TASK
Before you write out the listing, remove the pictures; everything else stays exactly as it is.

EXTRACTED ENTRIES
====

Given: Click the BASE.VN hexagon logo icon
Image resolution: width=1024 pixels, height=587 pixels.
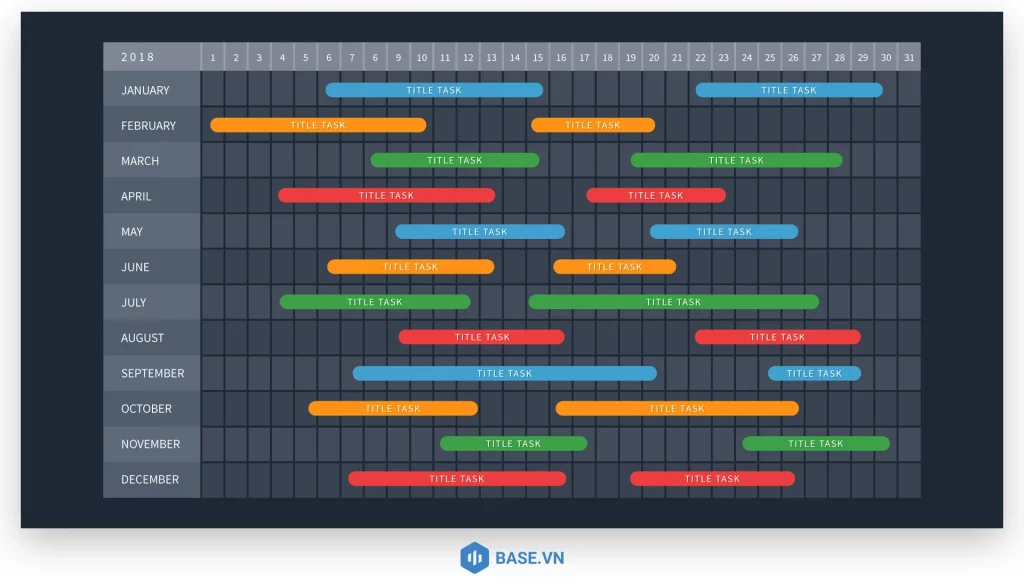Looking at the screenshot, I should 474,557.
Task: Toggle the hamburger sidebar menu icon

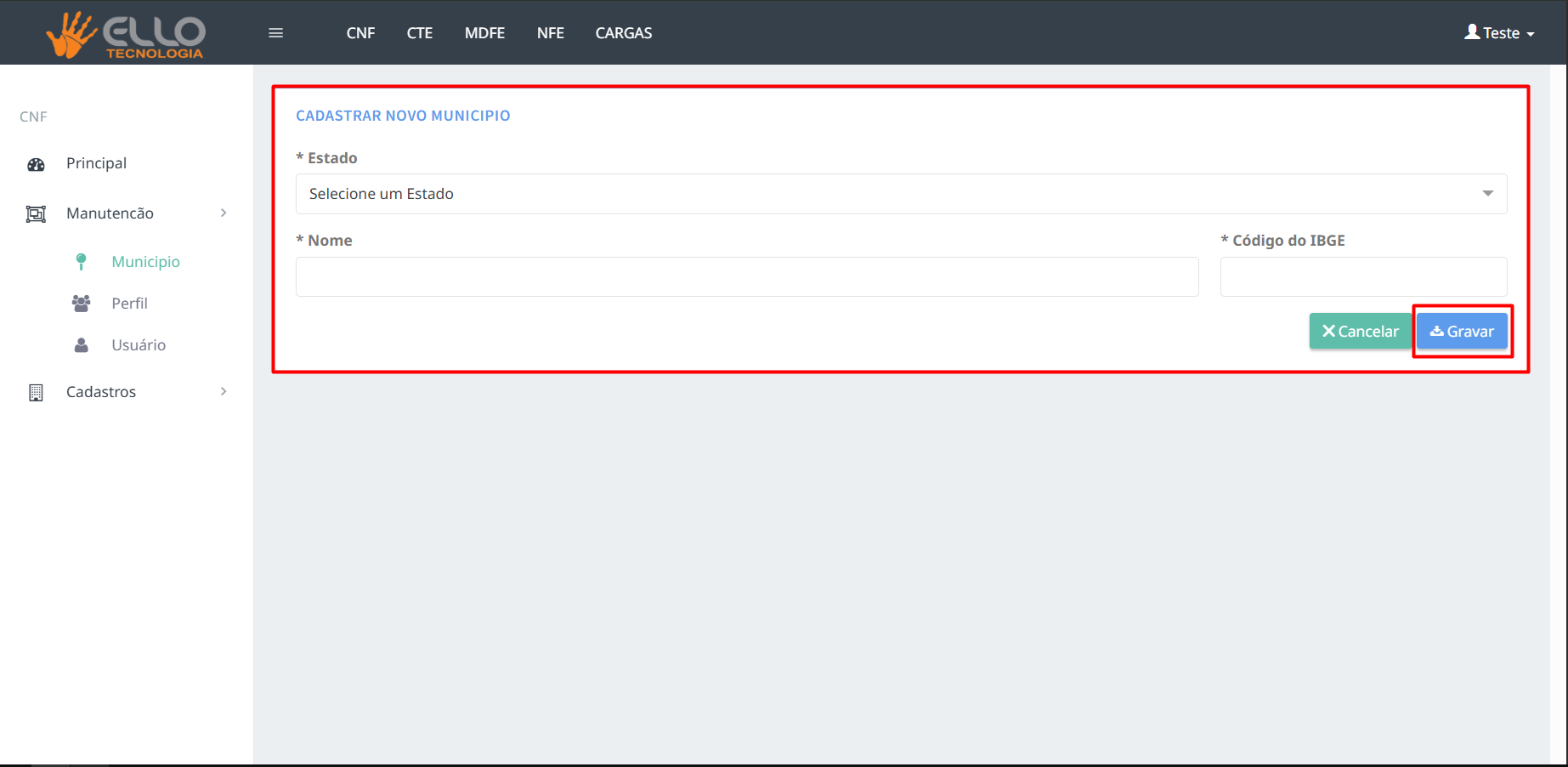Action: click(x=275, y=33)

====

OUTPUT FOR THIS EXERCISE
Given: Click the BASE.VN hexagon logo icon
Image resolution: width=1024 pixels, height=587 pixels.
Looking at the screenshot, I should 474,557.
Task: Toggle the hamburger sidebar menu icon

Action: click(x=275, y=33)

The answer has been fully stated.